START MATERIAL SUPPLIED

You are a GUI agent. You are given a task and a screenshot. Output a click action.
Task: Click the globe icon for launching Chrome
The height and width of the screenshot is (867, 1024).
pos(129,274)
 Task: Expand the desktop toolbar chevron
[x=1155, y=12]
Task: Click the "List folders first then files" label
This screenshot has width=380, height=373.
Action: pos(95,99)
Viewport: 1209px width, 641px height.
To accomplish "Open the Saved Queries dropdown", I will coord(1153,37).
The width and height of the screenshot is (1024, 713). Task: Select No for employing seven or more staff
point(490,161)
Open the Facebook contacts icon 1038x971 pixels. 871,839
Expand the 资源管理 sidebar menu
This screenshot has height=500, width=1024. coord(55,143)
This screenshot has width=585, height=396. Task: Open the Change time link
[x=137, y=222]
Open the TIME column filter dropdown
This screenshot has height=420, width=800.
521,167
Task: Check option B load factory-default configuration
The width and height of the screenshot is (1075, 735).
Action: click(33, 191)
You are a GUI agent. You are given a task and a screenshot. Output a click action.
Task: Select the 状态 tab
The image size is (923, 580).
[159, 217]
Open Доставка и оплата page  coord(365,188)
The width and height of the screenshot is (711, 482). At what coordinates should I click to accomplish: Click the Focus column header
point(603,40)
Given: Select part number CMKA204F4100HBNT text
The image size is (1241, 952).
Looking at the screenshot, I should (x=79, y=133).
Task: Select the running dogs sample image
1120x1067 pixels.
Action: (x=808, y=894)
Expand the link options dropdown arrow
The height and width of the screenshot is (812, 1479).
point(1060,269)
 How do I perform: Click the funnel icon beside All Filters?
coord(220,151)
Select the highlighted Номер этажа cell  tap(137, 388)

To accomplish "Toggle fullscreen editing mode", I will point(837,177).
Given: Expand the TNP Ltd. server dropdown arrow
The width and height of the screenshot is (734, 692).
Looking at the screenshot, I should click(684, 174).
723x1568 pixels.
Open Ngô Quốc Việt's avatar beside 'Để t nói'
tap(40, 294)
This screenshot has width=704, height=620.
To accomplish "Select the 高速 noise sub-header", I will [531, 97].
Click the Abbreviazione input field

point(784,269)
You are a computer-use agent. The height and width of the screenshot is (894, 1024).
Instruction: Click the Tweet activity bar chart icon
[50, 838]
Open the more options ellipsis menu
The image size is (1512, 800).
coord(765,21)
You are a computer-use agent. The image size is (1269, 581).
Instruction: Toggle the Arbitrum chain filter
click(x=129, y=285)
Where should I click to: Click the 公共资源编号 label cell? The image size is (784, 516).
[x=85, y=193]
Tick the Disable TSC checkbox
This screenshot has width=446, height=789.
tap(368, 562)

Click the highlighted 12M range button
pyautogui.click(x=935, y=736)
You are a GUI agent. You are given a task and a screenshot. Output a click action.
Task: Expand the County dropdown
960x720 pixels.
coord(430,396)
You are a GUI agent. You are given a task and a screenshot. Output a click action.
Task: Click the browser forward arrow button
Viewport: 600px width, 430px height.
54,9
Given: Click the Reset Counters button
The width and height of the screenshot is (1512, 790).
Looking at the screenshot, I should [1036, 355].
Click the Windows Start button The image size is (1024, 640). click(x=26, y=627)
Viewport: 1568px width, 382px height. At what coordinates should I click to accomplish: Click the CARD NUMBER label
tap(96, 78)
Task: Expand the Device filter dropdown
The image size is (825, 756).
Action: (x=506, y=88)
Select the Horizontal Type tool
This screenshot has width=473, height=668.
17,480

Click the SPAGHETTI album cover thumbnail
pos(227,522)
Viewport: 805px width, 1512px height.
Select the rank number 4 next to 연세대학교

END MATERIAL SUPPLIED

Return each line in the records that holds the string "computer".

You are a computer-use agent. The height and width of the screenshot is (894, 1024).
You are a computer-use agent. The image size is (1269, 581).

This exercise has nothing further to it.